What Japanese egg dishes do you know? Did you know that the average Japanese person consumes around 320 eggs per year?
Japan is also the number 1 ranked country for its eggs consumption per year, followed by Paraguay and China. If you’ve been here for quite a while, you can see that eggs are commonly used in many Japanese dishes, and there are numerous ways to cook and eat them. In western cuisines, eggs are seen as a ‘condiment’ to be put on the side, whereas in Japan eggs have a different status in culinary, as it is mainly used as the main ingredient in many dishes. But even for the egg-loving Japanese, consuming eggs wasn’t really popular until post-World War II, when a tide of western culture came over and awash Japan and woke them up to the healthiness of eggs, as high amounts of protein, vitamins, and minerals abound, making it a perfect addition to a balanced meal.
1) Onsen Tamago
Onsen Tamago（温泉卵), or “hot spring eggs,” are commonly seen in many Japanese restaurants that sell donburi-mono (rice bowl dishes) or in onsen areas. In some areas, it is called Ondō Tamago（温度卵）which literally translates to “temperature egg.” You can see Onsen Tamago written as 温玉 on some menus, a shorter form of Onsen Tamago (温泉玉子). It is often confused with Hanjyuku Tamago（半熟卵）, which I will explain later in the article.
When preparing Onsen Tamago, the egg yolk is half cooked, and the egg white is somewhere between raw and half cooked. Onsen Tamago is slow-cooked in hot spring water and steamed around 30 minutes at 70°C, but it differs for different hot springs. The egg solidifies from the inside first before the outside due to the lower solidification temperature point of the yolk (70°C) compared to the white (80°C).
The way to eat Onsen Tamago is to crack open the egg and eat them with either a donburi, like Gyu-don (beef rice bowl), udon or simply as a side dish dipped in soy sauce. It can also be bought from convenience stores.

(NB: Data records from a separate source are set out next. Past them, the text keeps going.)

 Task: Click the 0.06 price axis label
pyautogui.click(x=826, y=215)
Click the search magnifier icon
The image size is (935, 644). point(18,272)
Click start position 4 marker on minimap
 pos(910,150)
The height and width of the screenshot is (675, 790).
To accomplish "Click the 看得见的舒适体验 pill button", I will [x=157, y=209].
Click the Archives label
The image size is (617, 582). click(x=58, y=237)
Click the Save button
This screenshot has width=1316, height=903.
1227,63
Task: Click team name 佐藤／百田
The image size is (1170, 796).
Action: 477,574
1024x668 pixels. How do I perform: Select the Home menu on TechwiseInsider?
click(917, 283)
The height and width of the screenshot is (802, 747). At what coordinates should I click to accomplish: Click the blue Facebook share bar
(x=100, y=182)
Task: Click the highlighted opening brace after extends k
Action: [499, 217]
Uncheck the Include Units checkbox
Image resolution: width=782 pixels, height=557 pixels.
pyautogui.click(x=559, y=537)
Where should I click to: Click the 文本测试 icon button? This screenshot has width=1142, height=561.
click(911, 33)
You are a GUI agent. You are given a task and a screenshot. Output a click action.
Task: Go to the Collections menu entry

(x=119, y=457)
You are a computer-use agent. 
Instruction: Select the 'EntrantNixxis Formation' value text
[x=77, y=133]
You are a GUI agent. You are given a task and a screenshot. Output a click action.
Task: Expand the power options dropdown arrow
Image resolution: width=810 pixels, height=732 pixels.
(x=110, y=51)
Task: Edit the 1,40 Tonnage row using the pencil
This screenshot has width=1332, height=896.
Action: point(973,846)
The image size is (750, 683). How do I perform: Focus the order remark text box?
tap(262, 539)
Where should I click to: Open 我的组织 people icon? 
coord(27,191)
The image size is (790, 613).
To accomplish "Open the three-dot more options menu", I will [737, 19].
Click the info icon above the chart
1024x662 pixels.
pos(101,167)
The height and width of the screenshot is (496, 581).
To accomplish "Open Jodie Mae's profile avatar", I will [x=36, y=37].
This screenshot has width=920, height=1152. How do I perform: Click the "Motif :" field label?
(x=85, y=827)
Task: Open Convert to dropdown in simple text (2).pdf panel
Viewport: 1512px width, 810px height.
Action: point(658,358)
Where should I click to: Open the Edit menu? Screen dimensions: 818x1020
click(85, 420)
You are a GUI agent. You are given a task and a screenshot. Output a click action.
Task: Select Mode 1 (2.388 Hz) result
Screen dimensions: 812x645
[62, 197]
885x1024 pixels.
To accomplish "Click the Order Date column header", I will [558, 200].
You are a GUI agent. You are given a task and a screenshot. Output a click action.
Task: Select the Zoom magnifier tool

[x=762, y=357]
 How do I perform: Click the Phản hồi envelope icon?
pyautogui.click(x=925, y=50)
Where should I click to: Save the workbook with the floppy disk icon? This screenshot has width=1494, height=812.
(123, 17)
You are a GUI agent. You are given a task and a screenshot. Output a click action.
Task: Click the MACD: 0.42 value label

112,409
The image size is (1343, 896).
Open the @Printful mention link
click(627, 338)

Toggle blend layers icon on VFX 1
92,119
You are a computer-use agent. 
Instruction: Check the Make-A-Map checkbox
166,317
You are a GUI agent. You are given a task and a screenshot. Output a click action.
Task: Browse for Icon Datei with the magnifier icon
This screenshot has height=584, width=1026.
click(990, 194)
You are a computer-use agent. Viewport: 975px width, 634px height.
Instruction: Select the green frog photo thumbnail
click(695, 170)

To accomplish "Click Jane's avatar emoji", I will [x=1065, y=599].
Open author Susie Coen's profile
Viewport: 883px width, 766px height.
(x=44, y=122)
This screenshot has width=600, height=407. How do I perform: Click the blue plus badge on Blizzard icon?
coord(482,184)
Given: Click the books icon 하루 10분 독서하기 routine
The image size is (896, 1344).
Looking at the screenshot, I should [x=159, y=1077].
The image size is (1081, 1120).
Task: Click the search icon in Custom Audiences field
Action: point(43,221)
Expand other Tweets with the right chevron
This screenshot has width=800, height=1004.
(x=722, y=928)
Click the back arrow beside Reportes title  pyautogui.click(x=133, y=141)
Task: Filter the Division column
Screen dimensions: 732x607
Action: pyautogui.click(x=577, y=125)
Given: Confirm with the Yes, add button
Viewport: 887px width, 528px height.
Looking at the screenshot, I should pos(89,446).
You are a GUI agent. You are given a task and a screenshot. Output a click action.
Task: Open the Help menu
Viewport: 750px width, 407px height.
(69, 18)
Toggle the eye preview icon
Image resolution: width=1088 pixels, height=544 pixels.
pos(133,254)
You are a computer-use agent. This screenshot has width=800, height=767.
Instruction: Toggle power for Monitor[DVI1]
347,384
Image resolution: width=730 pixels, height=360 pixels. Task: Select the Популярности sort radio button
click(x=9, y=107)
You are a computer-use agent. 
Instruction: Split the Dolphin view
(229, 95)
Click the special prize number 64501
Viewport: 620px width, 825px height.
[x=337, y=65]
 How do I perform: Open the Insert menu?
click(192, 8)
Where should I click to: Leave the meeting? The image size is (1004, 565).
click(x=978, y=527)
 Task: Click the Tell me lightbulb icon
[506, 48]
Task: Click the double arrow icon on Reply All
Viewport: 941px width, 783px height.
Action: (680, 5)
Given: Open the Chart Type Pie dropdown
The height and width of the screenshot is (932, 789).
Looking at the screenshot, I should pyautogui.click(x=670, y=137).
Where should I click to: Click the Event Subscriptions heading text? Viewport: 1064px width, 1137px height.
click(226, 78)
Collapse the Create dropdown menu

Oyakodon (親子丼), Chicken and Egg Bowl, is a type of donburi-mono with a combination of sweet and savoury, which is commonly eaten in Japanese restaurants and households are very simple to make. The creativity of the Japanese can be seen in the naming of Oyakodon, as Oya（親）which stands for parent and Ko（子）, which means “child”. These, when combined, created the name “parent-child bowl”. I was pretty shocked when I realized Oyakodon’s meaning and found it kind of cruel to eat a family (but I love to eat it anyway).
Oyakodon contains simmered chicken, eggs, and onions seasoned with soy sauce, mirin, and dashi stock and topped with spring onions.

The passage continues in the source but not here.